___ Material for the task ___

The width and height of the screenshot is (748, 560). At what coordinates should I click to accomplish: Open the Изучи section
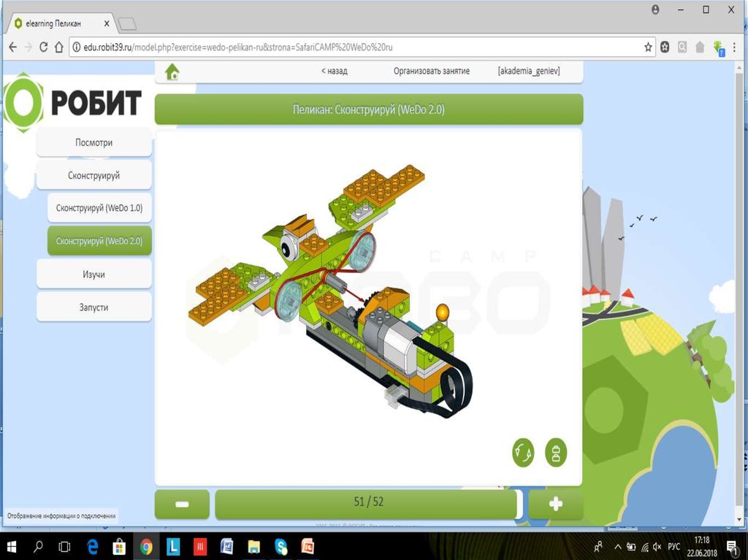pos(94,274)
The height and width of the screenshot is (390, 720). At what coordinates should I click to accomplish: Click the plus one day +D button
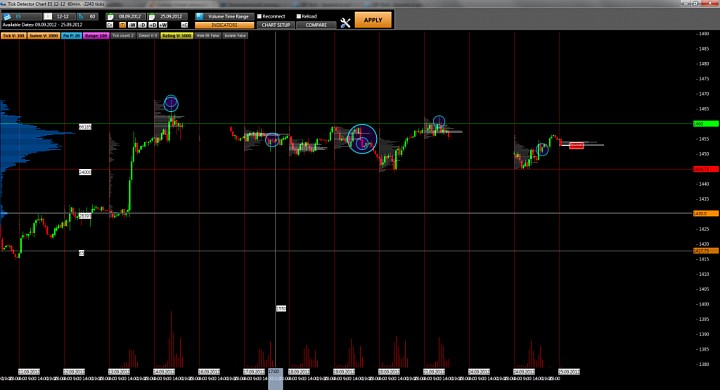pyautogui.click(x=152, y=25)
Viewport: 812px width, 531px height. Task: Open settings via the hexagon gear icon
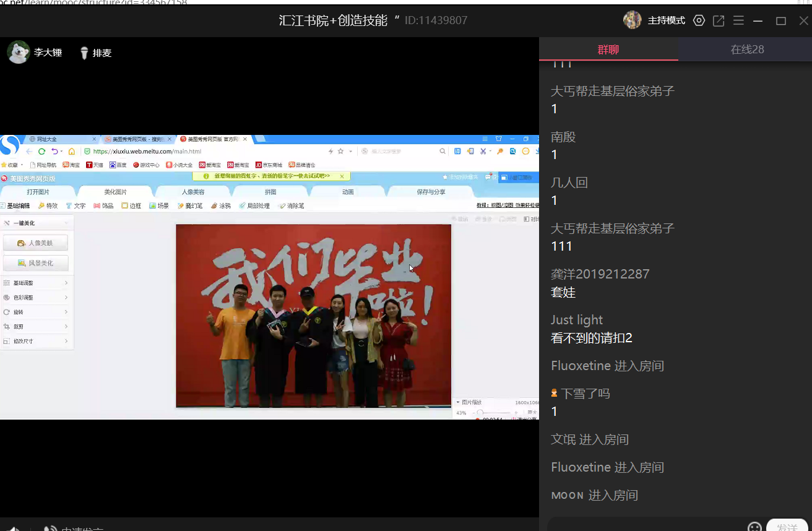(x=699, y=20)
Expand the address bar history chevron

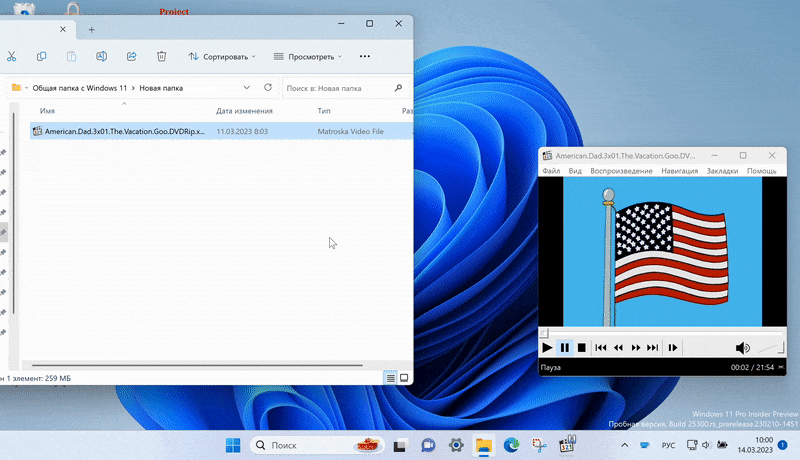tap(248, 88)
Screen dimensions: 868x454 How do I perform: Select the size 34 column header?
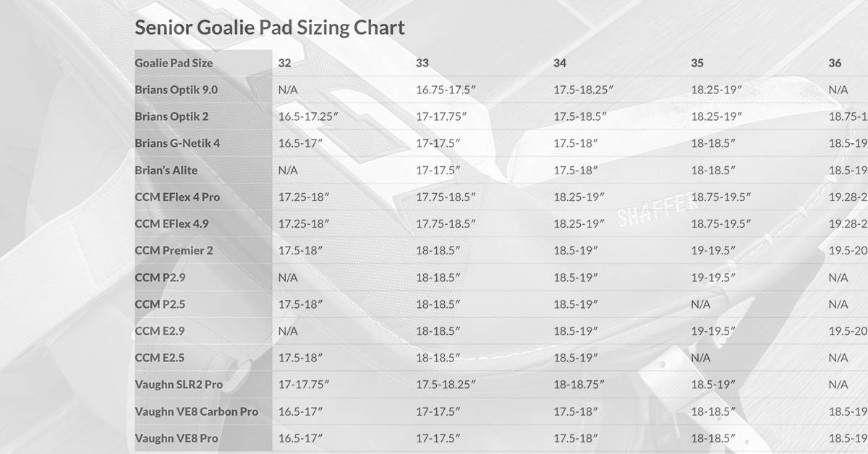click(x=560, y=63)
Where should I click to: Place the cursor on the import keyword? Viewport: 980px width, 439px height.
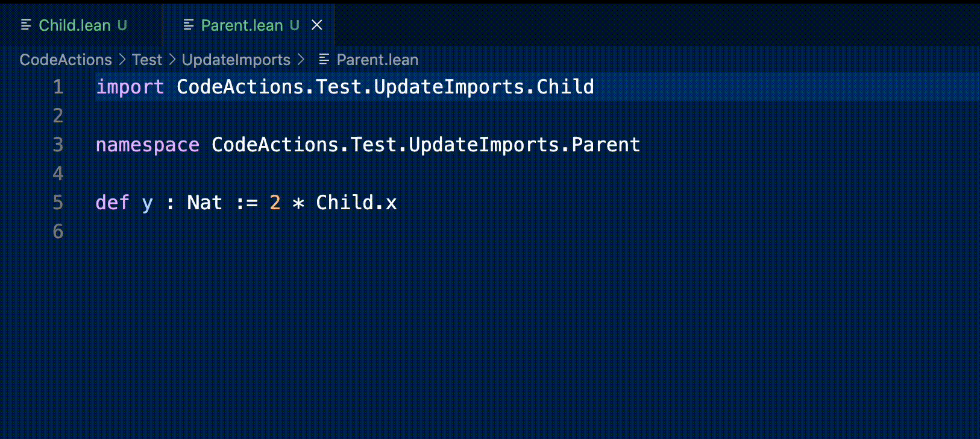point(130,87)
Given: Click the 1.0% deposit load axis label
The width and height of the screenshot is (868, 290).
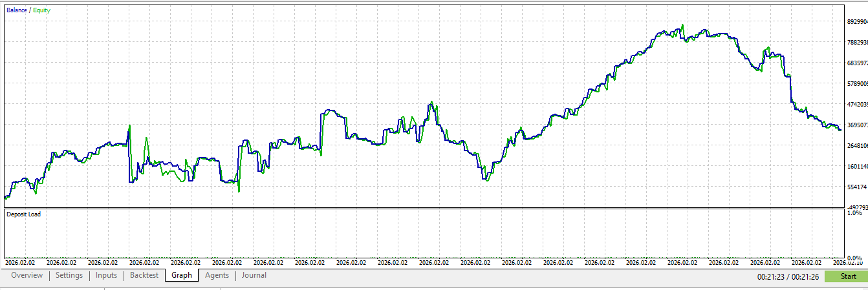Looking at the screenshot, I should point(854,212).
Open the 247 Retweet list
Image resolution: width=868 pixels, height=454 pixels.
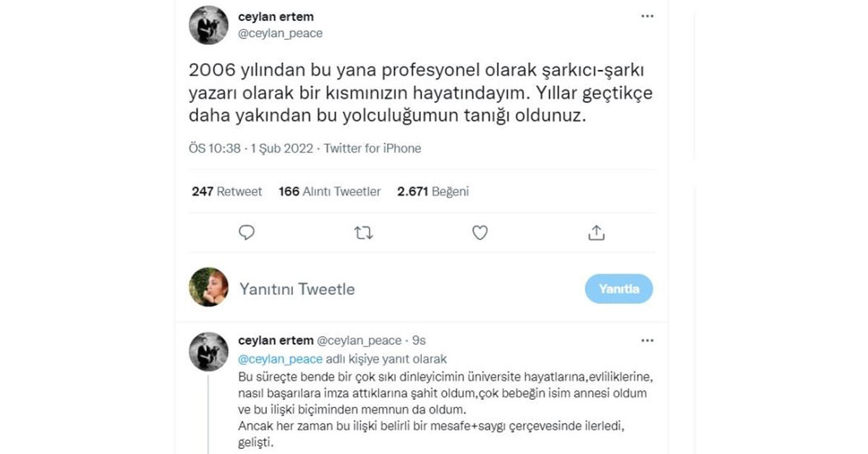[226, 192]
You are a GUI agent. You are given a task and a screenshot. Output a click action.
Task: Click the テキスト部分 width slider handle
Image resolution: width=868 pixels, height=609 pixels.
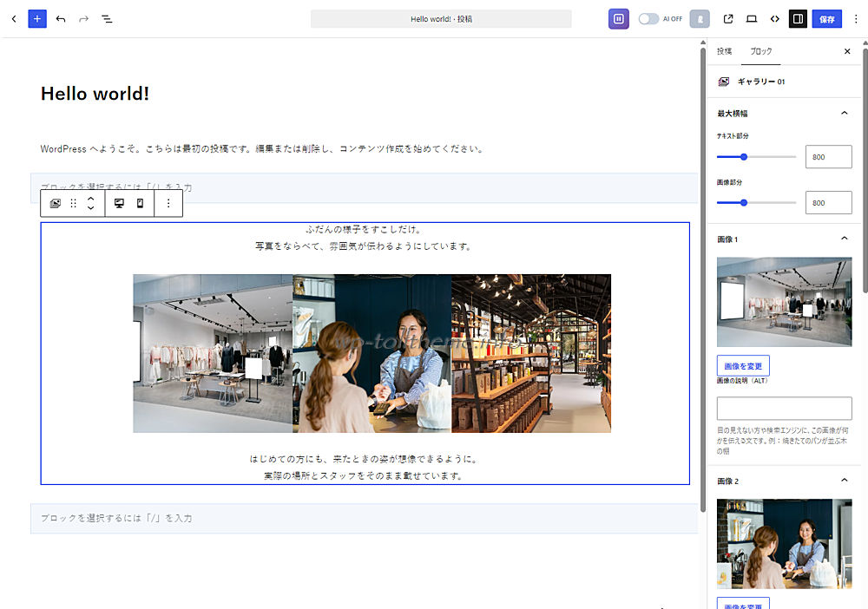point(744,157)
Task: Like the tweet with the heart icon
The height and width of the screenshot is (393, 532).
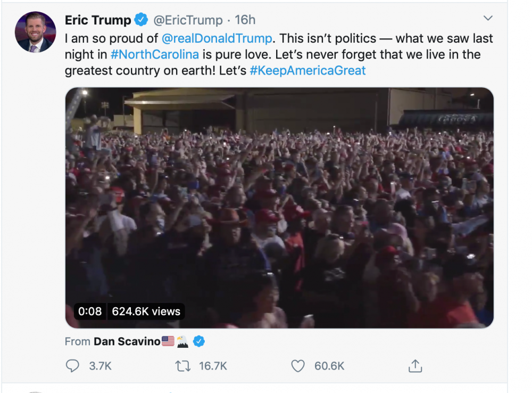Action: tap(298, 366)
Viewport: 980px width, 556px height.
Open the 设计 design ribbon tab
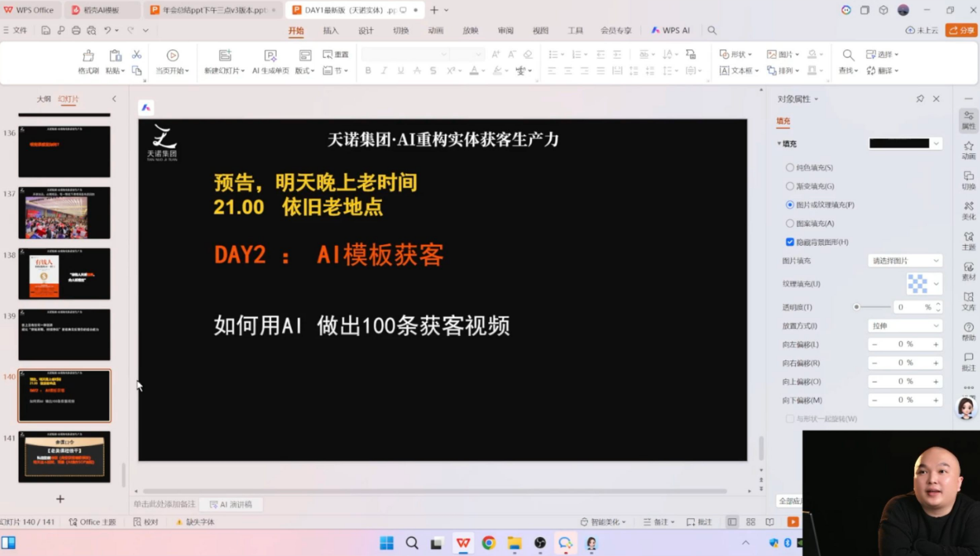(x=366, y=31)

___

#### About this task
A faithful copy is needed: reproduce all of the data above, leaving the pictures out.

#### Exercise result
The width and height of the screenshot is (748, 560). At what coordinates should I click to accomplish: Open the Изучи section
pos(94,274)
The height and width of the screenshot is (390, 720). At what coordinates should I click to accomplish: Click the plus one day +D button
pyautogui.click(x=152, y=25)
Viewport: 812px width, 531px height. Task: Open settings via the hexagon gear icon
(x=699, y=20)
Expand the address bar history chevron

tap(248, 88)
Screen dimensions: 868x454 How do I perform: Select the size 34 column header?
click(x=560, y=63)
Where should I click to: Place the cursor on the import keyword? Viewport: 980px width, 439px height.
point(130,87)
Given: Click the 1.0% deposit load axis label
The width and height of the screenshot is (868, 290).
Looking at the screenshot, I should point(854,212).
Open the 247 Retweet list
Image resolution: width=868 pixels, height=454 pixels.
[226, 192]
You are a GUI agent. You are given a task and a screenshot. Output a click action.
Task: Click the テキスト部分 width slider handle
Image resolution: width=868 pixels, height=609 pixels.
point(744,157)
Task: Like the tweet with the heart icon
The height and width of the screenshot is (393, 532).
Action: tap(298, 366)
Viewport: 980px width, 556px height.
Open the 设计 design ribbon tab
(x=366, y=31)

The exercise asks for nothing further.